Your instructions >> Set down exactly the lines in the records below that run from the line with "চাঁদপুর (65, 206)" to the line with "Weiter einkaufen (300, 300)", inclusive, and nothing more.
Exercise data START
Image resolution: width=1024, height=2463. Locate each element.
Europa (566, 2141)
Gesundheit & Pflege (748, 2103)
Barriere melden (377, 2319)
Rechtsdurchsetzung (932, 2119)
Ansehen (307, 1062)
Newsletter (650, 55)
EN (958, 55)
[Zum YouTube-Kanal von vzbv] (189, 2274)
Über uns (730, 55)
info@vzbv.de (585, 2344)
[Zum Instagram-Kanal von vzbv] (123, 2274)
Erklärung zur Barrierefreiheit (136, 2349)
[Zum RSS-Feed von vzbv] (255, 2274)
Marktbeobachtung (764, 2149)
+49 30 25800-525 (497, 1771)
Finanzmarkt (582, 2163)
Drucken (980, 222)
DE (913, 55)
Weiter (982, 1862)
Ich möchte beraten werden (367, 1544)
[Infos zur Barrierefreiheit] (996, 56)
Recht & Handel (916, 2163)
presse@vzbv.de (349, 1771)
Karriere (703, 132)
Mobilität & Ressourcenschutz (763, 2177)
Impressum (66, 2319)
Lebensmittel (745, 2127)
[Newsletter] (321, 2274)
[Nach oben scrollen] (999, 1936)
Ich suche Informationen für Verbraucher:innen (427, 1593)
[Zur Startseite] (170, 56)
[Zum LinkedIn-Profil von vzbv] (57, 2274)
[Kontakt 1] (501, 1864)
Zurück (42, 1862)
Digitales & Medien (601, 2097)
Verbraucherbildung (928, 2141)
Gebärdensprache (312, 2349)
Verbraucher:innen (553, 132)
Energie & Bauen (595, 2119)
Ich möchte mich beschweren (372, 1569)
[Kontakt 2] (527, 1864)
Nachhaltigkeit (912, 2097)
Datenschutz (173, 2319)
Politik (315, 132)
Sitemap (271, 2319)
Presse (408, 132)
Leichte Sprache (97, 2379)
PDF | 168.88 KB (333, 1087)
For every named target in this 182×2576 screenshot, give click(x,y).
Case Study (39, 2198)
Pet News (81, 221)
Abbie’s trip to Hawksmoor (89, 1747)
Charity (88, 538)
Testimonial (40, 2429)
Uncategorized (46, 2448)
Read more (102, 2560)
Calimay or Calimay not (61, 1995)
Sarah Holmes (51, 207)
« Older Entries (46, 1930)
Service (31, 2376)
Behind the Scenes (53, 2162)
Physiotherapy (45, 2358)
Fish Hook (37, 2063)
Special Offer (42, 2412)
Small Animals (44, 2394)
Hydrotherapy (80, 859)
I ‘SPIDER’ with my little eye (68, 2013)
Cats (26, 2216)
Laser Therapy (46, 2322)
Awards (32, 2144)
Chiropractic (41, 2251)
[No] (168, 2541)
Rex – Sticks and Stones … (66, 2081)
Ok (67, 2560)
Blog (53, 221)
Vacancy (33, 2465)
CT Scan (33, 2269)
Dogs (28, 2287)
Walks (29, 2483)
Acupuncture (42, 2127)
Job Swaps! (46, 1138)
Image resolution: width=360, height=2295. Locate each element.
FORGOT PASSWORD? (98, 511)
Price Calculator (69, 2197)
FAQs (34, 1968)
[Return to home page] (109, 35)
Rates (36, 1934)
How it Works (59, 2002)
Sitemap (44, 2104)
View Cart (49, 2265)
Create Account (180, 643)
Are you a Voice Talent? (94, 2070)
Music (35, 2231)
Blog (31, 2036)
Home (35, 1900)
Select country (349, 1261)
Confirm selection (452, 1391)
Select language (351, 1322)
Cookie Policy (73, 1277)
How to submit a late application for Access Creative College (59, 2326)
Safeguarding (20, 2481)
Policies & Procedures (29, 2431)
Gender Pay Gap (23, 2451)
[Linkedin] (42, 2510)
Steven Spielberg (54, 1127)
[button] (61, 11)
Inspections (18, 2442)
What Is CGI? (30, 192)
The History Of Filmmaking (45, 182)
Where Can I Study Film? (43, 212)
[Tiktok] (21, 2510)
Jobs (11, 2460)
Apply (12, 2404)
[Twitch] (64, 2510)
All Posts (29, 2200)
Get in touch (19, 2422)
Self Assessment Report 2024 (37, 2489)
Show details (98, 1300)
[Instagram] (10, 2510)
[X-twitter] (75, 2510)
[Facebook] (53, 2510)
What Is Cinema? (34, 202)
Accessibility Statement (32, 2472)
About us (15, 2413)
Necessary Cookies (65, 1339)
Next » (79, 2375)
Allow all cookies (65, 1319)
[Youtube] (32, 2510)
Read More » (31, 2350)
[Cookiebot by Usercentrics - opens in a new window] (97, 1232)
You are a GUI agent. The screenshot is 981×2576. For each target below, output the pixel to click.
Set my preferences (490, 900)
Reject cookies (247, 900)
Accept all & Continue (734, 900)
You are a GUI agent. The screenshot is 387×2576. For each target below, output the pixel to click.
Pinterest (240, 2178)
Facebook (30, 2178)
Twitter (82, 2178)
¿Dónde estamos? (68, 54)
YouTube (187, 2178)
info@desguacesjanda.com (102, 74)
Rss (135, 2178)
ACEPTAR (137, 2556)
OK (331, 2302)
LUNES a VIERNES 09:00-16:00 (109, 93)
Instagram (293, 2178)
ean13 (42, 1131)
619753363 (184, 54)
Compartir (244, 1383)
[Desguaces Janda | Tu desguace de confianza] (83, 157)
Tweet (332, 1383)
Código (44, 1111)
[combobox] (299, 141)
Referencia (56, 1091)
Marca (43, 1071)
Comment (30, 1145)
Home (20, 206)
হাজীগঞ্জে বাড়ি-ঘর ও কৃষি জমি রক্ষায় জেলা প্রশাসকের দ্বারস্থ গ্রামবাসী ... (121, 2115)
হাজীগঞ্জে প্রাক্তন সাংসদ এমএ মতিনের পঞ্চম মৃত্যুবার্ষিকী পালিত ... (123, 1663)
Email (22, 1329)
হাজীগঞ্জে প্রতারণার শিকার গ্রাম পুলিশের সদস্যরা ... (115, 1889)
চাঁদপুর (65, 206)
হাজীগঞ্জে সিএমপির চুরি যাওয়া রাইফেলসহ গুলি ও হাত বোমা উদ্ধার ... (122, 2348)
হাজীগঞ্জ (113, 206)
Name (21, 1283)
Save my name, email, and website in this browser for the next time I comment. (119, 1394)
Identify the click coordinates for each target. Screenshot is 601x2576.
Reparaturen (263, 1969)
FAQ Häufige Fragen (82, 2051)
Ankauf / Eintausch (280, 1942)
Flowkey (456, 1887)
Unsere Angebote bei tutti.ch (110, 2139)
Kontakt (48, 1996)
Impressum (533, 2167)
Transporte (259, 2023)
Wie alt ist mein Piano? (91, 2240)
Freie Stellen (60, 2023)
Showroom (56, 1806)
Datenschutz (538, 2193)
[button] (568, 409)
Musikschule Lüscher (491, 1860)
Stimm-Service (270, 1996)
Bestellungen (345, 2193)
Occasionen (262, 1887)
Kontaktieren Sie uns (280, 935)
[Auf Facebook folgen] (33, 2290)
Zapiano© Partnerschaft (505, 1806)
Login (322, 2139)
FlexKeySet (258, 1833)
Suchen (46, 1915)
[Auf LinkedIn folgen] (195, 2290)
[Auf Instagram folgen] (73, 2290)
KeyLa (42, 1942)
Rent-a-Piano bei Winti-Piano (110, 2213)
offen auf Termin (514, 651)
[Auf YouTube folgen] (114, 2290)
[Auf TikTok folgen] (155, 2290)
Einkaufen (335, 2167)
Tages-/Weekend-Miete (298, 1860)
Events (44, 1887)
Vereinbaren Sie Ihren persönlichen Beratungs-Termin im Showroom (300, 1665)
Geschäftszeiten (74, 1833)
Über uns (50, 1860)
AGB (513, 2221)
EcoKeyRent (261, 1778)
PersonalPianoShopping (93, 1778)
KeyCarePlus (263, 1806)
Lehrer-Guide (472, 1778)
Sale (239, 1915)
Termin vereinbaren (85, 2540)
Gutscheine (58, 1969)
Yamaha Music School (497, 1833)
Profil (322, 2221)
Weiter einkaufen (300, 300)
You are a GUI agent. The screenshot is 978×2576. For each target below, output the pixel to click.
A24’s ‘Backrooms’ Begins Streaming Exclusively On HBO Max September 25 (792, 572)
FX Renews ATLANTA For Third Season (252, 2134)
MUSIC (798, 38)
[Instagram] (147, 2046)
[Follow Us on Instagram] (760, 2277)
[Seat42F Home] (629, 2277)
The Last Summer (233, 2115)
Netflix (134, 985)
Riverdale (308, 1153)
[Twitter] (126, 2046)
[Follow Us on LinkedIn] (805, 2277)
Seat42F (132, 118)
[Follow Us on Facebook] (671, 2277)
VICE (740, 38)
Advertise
Exercise data END
Result below >>
চাঁদপুর (65, 206)
হাজীগঞ্জে সিএমপির চুরি যাওয়া রাইফেলসহ গুলি ও হাত বোমা উদ্ধার ... (122, 2348)
হাজীগঞ্জ (113, 206)
Name (21, 1283)
Save my name, email, and website in this browser for the next time I comment. (119, 1394)
Identify the click coordinates for each target. Screenshot is 601x2576.
Reparaturen (263, 1969)
FAQ Häufige Fragen (82, 2051)
Ankauf / Eintausch (280, 1942)
Flowkey (456, 1887)
Unsere Angebote bei tutti.ch (110, 2139)
Kontakt (48, 1996)
Impressum (533, 2167)
Transporte (259, 2023)
Wie alt ist mein Piano? (91, 2240)
Freie Stellen (60, 2023)
Showroom (56, 1806)
Datenschutz (538, 2193)
[button] (568, 409)
Musikschule Lüscher (491, 1860)
Stimm-Service (270, 1996)
Bestellungen (345, 2193)
Occasionen (262, 1887)
Kontaktieren Sie uns (280, 935)
[Auf Facebook folgen] (33, 2290)
Zapiano© Partnerschaft (505, 1806)
Login (322, 2139)
FlexKeySet (258, 1833)
Suchen (46, 1915)
[Auf LinkedIn folgen] (195, 2290)
[Auf Instagram folgen] (73, 2290)
KeyLa (42, 1942)
Rent-a-Piano bei Winti-Piano (110, 2213)
offen auf Termin (514, 651)
[Auf YouTube folgen] (114, 2290)
[Auf TikTok folgen] (155, 2290)
Einkaufen (335, 2167)
Tages-/Weekend-Miete (298, 1860)
Events (44, 1887)
Vereinbaren Sie Ihren persönlichen Beratungs-Termin im Showroom (300, 1665)
Geschäftszeiten (74, 1833)
Über uns (50, 1860)
AGB (513, 2221)
EcoKeyRent (261, 1778)
PersonalPianoShopping (93, 1778)
KeyCarePlus (263, 1806)
Lehrer-Guide (472, 1778)
Sale (239, 1915)
Termin vereinbaren (85, 2540)
Gutscheine (58, 1969)
Yamaha Music School (497, 1833)
Profil (322, 2221)
Weiter einkaufen (300, 300)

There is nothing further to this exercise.